What you should do: Nothing but an exact copy is asked for: the lines in the material below from the one with "Privacy Policy (1407, 1022)" through the one with "Σύνδεση (211, 135)", pictures excluded.

--- Listed records Enclosed Below ---

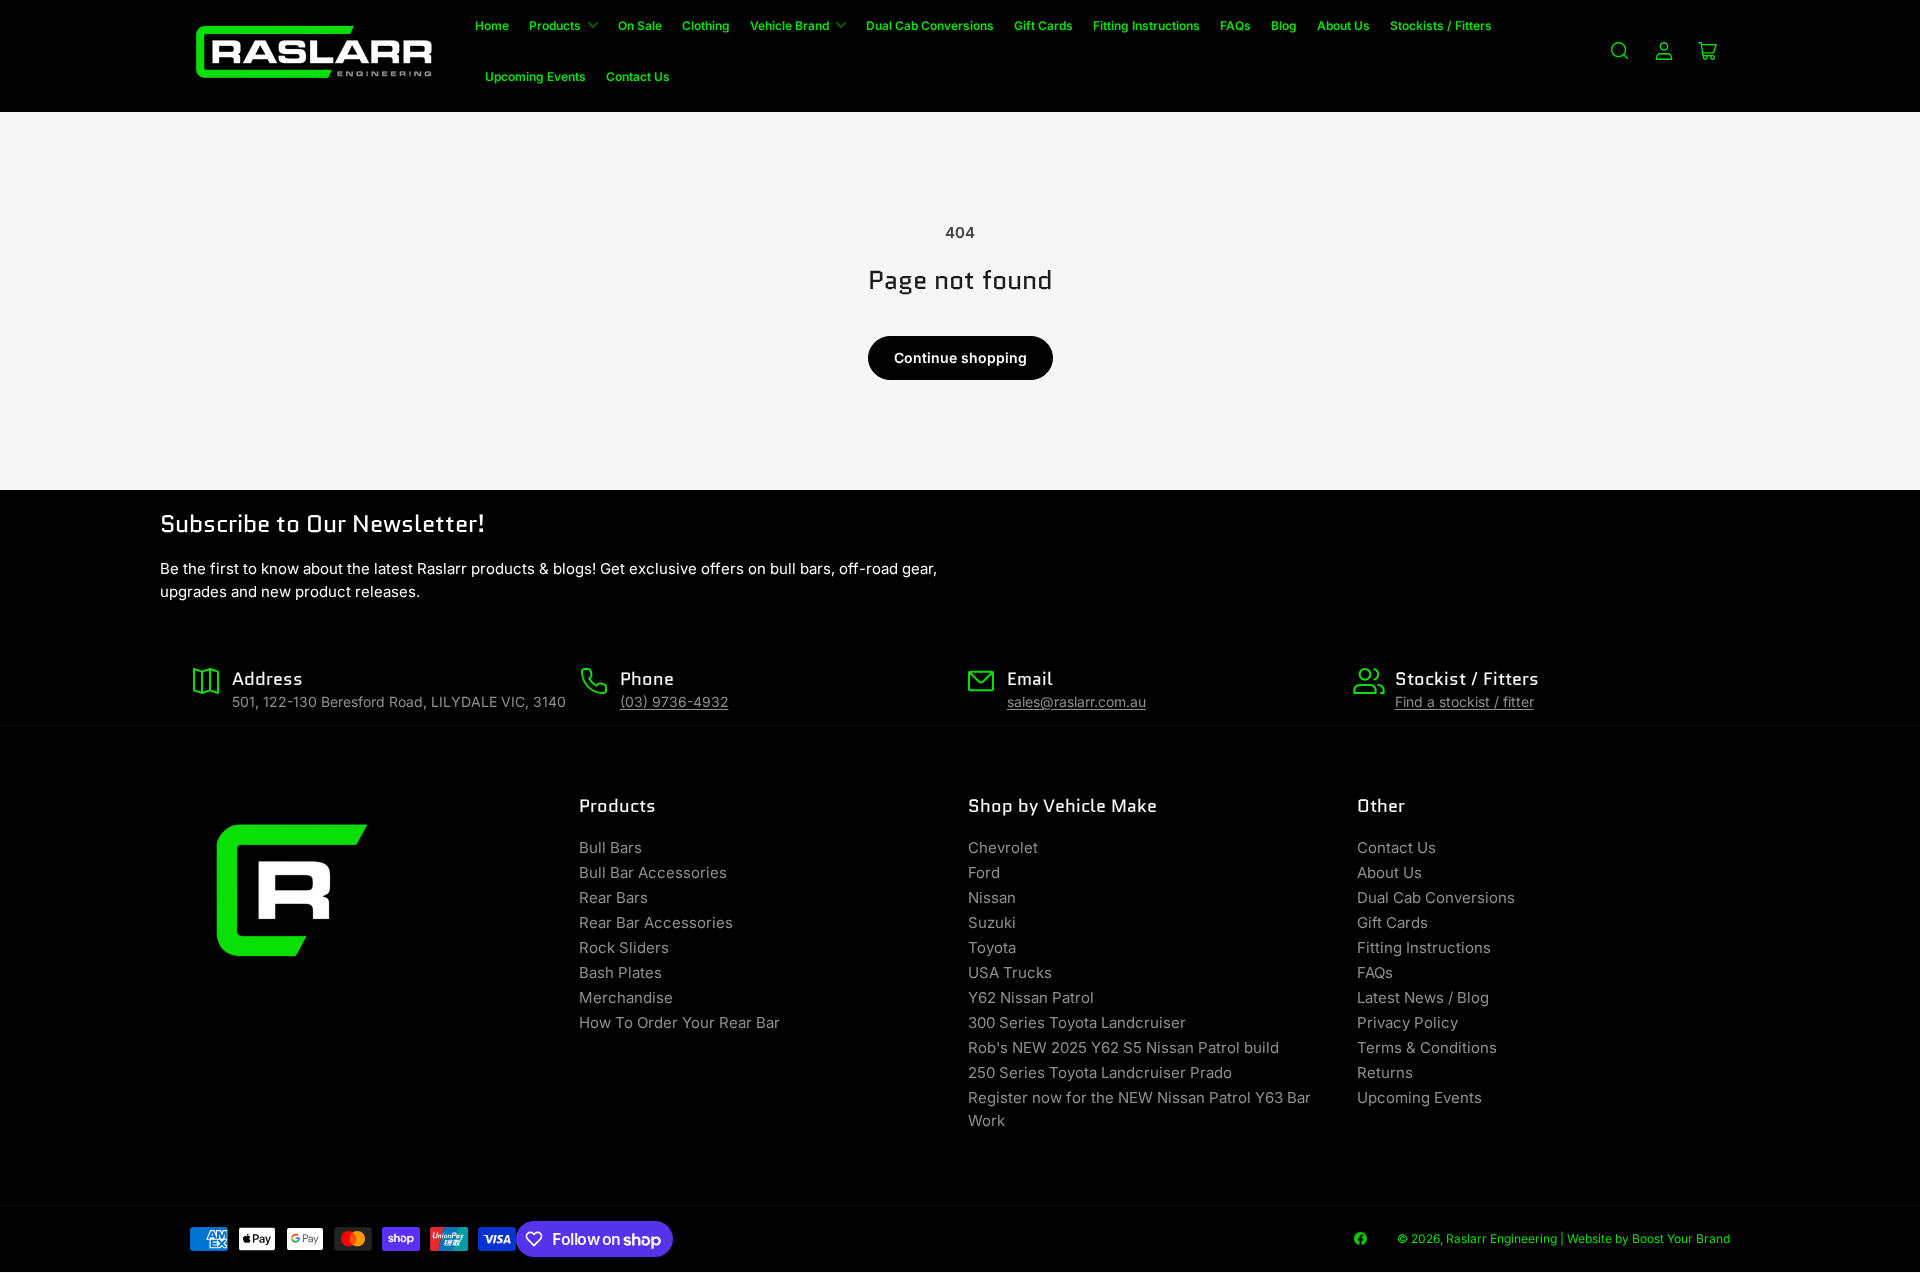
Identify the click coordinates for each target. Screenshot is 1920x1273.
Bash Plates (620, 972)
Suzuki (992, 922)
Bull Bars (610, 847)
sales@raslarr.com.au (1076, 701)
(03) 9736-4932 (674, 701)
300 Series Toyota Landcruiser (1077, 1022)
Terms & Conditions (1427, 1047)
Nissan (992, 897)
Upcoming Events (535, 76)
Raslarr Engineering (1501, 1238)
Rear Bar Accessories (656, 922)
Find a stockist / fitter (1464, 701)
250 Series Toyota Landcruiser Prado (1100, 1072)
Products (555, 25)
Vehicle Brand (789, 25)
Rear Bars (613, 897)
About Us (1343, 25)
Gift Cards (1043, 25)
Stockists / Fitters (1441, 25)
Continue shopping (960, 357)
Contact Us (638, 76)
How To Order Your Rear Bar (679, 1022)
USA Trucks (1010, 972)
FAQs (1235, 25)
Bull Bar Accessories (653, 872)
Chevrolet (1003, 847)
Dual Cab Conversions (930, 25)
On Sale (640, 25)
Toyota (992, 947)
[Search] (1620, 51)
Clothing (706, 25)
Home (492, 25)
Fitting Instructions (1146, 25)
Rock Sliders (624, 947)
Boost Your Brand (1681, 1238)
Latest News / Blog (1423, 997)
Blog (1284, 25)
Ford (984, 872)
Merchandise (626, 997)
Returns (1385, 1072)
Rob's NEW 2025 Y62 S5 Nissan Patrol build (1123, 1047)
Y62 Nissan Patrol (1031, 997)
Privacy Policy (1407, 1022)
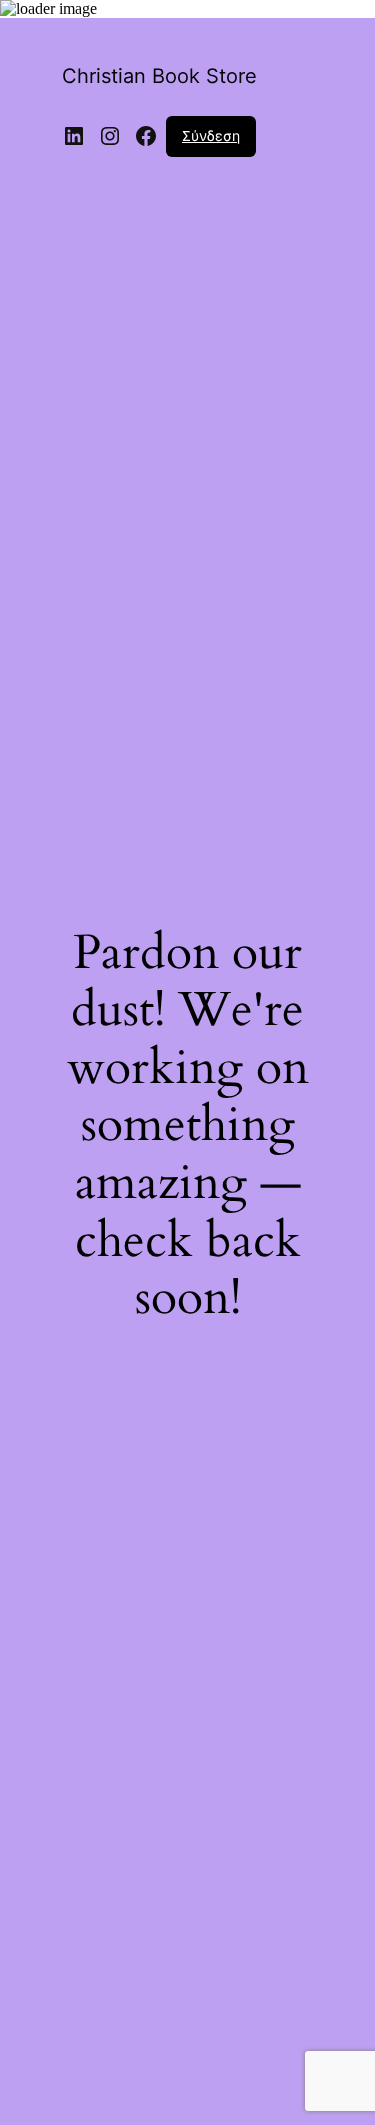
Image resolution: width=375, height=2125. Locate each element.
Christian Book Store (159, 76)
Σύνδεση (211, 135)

--- End of Enclosed Listed records ---
--- Listed records Enclosed Below ---

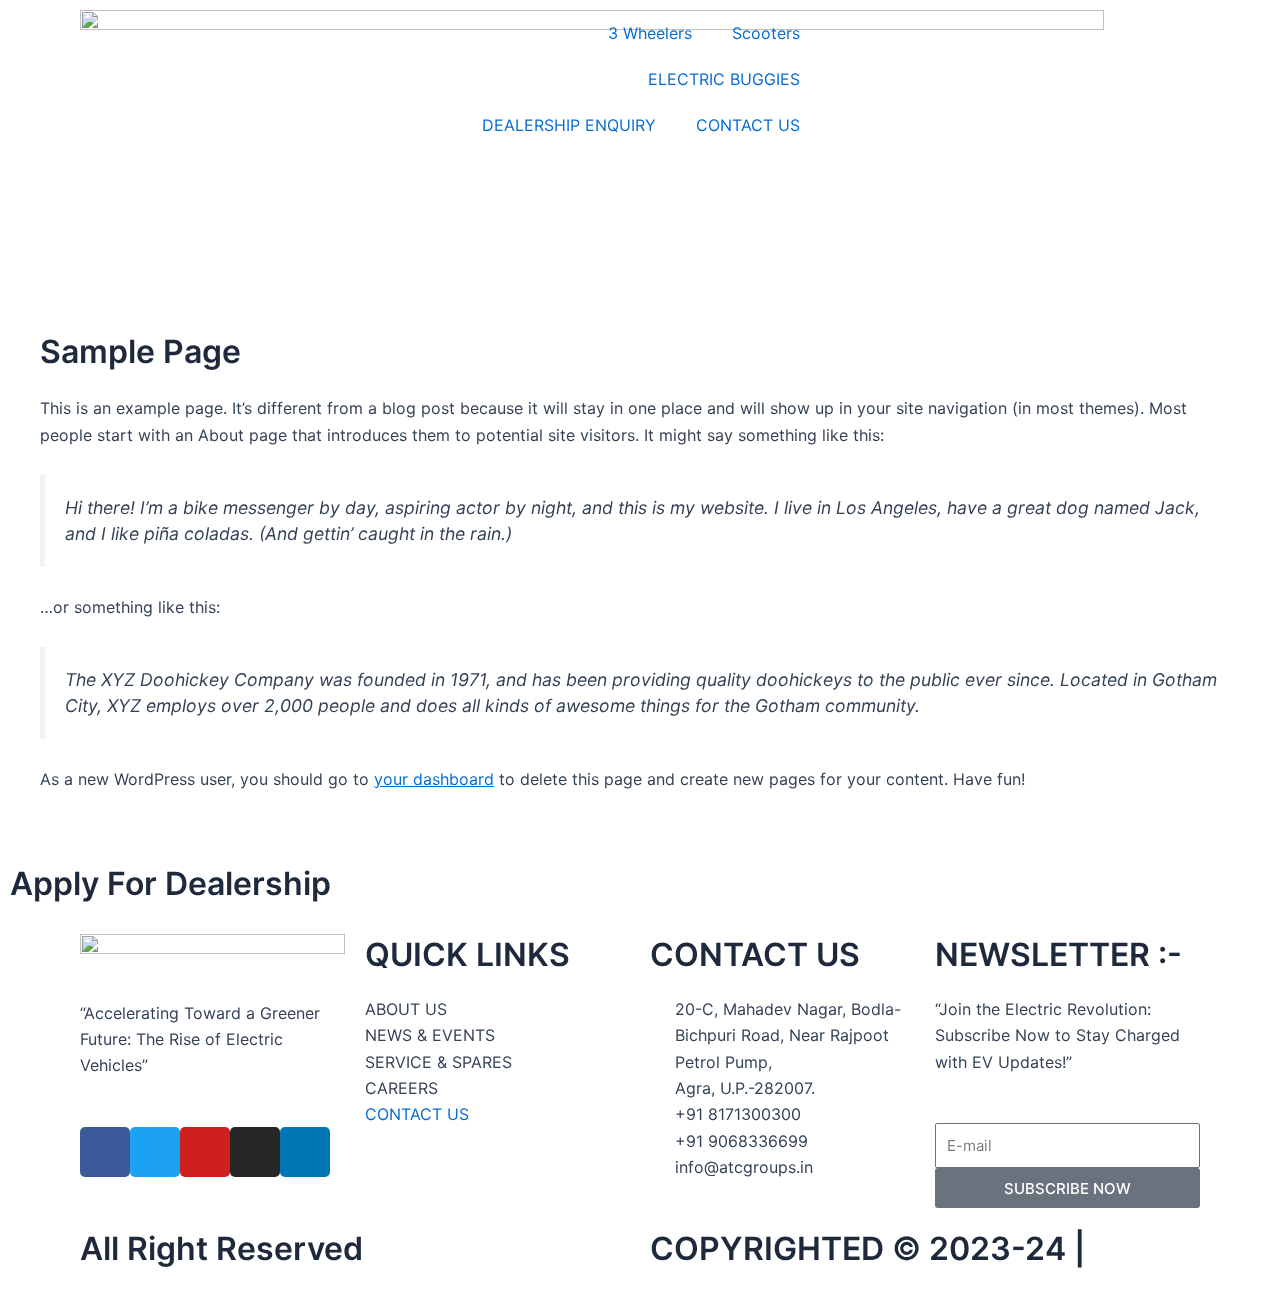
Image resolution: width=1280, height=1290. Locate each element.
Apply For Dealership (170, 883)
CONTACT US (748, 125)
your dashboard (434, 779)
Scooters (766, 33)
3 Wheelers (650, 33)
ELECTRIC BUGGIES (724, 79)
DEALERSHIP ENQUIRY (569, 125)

--- End of Enclosed Listed records ---
--- Listed records Enclosed Below ---

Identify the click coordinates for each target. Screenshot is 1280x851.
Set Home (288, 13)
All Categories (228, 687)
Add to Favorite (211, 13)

--- End of Enclosed Listed records ---

Exercise solution:
Privacy Policy (1407, 1022)
Image resolution: width=375, height=2125. Locate each element.
Christian Book Store (159, 76)
Σύνδεση (211, 135)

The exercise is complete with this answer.